LAST OF DA PICS :thumbup:


----------



## lastcast (Oct 12, 2007)

I was wondering why we weren't going today. Looks like a fun day!


----------



## badonskybuccaneers (Aug 19, 2013)

Yep- yesterday looked like a nice day to head out on the water! Today and tomorrow, not so much (3-4').

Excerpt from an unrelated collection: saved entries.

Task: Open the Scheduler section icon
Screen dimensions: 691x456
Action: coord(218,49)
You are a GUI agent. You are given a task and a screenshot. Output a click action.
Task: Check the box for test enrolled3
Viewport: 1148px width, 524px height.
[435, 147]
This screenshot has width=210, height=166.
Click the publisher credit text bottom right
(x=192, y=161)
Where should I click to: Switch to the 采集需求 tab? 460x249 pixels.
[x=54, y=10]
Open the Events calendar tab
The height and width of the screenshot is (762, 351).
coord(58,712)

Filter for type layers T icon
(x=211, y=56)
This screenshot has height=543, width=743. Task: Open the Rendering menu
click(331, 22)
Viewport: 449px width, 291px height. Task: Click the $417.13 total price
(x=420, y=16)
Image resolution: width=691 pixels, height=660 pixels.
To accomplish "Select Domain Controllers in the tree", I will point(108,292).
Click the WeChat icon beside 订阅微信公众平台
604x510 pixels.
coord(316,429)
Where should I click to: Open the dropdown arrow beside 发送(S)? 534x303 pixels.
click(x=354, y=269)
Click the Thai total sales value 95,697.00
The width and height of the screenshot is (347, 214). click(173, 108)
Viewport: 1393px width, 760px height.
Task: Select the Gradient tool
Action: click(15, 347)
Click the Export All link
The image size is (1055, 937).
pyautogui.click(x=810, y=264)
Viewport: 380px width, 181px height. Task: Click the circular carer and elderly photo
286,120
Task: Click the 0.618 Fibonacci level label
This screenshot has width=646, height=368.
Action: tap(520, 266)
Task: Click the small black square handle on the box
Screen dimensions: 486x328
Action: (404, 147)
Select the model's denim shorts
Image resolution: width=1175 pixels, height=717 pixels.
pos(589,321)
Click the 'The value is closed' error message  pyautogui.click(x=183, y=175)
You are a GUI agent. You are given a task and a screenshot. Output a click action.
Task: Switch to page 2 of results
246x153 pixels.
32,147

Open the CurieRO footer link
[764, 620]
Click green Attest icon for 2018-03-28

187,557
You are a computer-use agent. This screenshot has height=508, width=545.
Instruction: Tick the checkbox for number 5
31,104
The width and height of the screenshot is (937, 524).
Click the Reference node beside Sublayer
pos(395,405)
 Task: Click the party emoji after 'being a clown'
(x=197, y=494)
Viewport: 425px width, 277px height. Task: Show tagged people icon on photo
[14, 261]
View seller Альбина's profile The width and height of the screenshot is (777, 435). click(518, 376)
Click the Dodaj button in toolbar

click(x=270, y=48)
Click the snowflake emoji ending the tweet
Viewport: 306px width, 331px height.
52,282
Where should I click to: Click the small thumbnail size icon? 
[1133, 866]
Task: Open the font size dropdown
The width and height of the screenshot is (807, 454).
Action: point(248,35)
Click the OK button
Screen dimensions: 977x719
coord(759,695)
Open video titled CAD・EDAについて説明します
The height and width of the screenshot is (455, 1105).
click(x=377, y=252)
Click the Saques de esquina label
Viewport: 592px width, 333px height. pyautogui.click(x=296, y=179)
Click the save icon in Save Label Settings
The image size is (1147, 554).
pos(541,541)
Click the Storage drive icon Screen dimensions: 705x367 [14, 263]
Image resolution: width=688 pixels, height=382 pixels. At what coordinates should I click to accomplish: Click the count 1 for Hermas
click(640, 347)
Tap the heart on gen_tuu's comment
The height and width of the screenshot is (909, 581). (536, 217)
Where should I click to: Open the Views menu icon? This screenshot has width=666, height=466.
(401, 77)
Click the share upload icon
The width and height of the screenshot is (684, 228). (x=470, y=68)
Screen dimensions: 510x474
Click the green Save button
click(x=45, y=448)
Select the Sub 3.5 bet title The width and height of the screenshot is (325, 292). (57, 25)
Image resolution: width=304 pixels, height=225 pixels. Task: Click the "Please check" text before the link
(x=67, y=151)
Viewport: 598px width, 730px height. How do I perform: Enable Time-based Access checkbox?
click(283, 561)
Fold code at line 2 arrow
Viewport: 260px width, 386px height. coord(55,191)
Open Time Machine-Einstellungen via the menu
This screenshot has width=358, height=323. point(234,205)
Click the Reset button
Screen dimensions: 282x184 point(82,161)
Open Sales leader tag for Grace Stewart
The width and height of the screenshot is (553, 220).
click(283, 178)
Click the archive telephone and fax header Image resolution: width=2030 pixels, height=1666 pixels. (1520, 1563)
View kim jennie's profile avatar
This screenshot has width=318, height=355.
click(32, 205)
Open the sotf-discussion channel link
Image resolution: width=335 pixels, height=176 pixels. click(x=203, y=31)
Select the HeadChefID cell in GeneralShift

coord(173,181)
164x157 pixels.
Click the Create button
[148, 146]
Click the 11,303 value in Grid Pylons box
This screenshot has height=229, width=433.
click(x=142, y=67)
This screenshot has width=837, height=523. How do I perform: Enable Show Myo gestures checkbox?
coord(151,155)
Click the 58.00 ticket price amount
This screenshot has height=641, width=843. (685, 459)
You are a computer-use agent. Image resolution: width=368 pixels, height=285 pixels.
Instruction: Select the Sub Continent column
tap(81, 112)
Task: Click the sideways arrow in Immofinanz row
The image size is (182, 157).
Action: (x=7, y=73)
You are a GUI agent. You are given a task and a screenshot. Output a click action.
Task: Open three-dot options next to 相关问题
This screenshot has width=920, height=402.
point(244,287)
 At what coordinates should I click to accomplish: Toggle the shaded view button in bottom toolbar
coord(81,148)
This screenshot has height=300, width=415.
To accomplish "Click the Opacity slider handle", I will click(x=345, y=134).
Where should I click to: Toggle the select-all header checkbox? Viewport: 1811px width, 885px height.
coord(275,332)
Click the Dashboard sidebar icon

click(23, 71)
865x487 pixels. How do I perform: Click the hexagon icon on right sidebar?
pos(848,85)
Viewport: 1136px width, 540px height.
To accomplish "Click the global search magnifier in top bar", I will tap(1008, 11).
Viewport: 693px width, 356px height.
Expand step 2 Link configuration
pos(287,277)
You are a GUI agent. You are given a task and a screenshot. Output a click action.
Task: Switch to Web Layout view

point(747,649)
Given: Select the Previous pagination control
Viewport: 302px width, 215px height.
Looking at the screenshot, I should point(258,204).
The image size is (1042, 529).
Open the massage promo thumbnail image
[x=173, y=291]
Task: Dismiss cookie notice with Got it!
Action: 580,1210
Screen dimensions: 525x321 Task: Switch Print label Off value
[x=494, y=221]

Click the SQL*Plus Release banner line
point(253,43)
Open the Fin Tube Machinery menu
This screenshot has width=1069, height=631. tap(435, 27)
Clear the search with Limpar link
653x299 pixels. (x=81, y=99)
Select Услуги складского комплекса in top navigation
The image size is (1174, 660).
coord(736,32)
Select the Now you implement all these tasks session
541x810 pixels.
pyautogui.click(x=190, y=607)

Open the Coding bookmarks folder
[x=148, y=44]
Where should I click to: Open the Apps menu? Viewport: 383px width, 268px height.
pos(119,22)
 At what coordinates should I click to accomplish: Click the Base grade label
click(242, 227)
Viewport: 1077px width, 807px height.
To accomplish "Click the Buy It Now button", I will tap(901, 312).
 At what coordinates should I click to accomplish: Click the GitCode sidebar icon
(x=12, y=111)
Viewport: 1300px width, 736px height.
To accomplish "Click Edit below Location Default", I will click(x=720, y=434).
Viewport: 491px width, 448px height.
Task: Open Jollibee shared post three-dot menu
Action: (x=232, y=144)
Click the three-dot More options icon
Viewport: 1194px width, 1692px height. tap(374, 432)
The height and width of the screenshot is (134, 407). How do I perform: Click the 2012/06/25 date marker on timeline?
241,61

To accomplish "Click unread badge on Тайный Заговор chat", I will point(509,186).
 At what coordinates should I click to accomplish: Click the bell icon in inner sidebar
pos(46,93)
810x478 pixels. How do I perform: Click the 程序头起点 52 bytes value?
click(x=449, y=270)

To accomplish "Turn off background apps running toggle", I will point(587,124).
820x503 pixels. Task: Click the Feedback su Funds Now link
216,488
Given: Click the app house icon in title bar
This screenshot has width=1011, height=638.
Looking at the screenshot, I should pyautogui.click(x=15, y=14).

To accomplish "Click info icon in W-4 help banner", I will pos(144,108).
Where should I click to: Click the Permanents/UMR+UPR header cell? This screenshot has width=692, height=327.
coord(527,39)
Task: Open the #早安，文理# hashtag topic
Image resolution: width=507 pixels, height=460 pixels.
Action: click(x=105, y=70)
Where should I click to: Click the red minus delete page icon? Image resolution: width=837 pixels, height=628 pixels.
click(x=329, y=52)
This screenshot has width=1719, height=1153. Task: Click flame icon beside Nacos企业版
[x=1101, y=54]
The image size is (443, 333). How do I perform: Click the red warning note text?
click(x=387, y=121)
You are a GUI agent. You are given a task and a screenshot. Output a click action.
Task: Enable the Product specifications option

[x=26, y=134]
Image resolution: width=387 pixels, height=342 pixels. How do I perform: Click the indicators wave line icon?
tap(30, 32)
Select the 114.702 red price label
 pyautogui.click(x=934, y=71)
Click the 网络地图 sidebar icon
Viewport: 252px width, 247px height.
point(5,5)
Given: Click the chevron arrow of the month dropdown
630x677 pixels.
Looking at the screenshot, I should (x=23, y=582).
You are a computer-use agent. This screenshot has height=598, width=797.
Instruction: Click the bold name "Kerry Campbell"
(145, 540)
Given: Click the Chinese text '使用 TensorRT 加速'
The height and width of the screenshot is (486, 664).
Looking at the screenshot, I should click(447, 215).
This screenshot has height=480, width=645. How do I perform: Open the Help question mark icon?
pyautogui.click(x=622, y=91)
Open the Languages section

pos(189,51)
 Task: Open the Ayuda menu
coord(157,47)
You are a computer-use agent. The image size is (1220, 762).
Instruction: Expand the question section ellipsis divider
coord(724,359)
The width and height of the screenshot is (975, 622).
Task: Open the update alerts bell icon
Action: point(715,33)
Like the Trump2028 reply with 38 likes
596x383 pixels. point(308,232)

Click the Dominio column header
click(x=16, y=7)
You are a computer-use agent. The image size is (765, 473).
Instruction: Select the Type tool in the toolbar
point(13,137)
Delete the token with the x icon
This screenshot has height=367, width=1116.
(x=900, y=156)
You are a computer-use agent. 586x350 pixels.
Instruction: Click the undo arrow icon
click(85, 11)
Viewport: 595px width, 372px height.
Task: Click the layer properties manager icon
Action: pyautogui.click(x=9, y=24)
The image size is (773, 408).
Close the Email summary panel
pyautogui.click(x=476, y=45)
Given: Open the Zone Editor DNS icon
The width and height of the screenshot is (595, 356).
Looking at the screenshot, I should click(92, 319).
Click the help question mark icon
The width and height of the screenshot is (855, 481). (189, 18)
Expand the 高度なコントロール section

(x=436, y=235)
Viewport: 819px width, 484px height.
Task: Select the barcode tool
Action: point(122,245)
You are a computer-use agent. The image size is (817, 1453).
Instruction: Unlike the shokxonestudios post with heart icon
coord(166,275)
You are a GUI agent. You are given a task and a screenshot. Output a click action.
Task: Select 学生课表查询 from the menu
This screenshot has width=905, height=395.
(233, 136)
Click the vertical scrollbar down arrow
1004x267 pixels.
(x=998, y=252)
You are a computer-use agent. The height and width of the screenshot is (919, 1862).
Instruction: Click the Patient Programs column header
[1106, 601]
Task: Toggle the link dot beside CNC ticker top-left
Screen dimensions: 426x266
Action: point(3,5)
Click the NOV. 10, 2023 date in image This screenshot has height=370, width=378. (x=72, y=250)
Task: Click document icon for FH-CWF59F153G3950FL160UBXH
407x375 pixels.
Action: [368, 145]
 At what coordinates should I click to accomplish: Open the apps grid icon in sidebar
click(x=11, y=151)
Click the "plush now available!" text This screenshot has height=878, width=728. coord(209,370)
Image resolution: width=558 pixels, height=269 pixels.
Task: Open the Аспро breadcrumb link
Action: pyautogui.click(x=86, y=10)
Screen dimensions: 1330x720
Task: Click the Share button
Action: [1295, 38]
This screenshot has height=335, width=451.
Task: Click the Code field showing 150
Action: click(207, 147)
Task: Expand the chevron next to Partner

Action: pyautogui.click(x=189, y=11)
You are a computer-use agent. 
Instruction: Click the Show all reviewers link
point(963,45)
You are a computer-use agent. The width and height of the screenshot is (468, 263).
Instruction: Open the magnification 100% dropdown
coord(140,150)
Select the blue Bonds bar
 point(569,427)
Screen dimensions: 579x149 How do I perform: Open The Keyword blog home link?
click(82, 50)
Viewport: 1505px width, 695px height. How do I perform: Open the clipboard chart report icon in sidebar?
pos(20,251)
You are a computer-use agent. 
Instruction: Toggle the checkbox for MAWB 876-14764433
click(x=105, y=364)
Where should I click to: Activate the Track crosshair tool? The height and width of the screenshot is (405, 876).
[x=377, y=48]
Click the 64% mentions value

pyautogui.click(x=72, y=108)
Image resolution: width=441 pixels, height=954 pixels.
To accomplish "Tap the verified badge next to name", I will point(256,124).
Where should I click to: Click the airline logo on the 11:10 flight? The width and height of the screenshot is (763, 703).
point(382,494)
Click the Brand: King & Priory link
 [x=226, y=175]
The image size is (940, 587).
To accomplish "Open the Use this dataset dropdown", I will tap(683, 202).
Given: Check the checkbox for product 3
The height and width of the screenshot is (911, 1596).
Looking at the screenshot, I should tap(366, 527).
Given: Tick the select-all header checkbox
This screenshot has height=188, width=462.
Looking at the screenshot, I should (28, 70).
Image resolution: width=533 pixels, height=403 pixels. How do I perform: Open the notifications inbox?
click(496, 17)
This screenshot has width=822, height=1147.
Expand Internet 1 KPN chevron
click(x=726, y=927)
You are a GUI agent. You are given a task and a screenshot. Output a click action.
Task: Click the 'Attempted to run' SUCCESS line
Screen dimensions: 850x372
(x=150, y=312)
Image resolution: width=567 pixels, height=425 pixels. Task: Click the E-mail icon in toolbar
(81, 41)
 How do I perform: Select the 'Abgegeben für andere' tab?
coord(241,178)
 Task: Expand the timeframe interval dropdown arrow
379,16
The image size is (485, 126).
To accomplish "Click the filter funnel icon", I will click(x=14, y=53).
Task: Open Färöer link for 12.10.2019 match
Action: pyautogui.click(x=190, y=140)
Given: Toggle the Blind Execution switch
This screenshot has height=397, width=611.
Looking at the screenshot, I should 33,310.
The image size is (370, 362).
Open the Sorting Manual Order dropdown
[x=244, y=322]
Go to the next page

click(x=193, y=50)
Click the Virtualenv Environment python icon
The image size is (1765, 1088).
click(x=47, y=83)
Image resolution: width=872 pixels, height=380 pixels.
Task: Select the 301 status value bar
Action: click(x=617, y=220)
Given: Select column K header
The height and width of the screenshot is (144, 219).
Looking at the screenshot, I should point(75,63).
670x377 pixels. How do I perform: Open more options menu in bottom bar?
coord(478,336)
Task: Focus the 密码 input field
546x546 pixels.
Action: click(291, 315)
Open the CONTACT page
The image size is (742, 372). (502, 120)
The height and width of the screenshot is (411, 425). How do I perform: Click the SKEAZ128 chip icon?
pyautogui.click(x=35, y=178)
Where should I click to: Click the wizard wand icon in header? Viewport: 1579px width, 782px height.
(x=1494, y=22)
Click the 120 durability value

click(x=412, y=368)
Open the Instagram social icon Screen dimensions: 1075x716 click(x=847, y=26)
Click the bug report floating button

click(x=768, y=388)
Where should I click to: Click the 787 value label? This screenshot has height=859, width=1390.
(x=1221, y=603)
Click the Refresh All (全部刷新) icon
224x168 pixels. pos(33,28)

Glad y'all got them.


----------



## Reel Sick (May 4, 2009)

Lol LARRY...
I heard you on the radio yesterday you kept calling for Larry.
Anyway nice job on the fishing, we caught some mingos and tile, not much else saw some blackfin around the 131.


----------



## lastcast (Oct 12, 2007)

Did you guys find the marker?


----------



## NoCatch (Apr 27, 2008)

nope, but got a new one


----------



## ShurKetch (Oct 2, 2007)

Skip, John got us a new one.........works so good, yeah, no more pain-in-the-butt problems retrieving our marker. Had to pick Friday because of seas rising Sat and Sun, but lets hope for next Saturday.......too much work for the old guys.....we need the "I'll get it" man!!


----------



## HRTCTLR (Jul 27, 2014)

Looks like y'all had a great time.


----------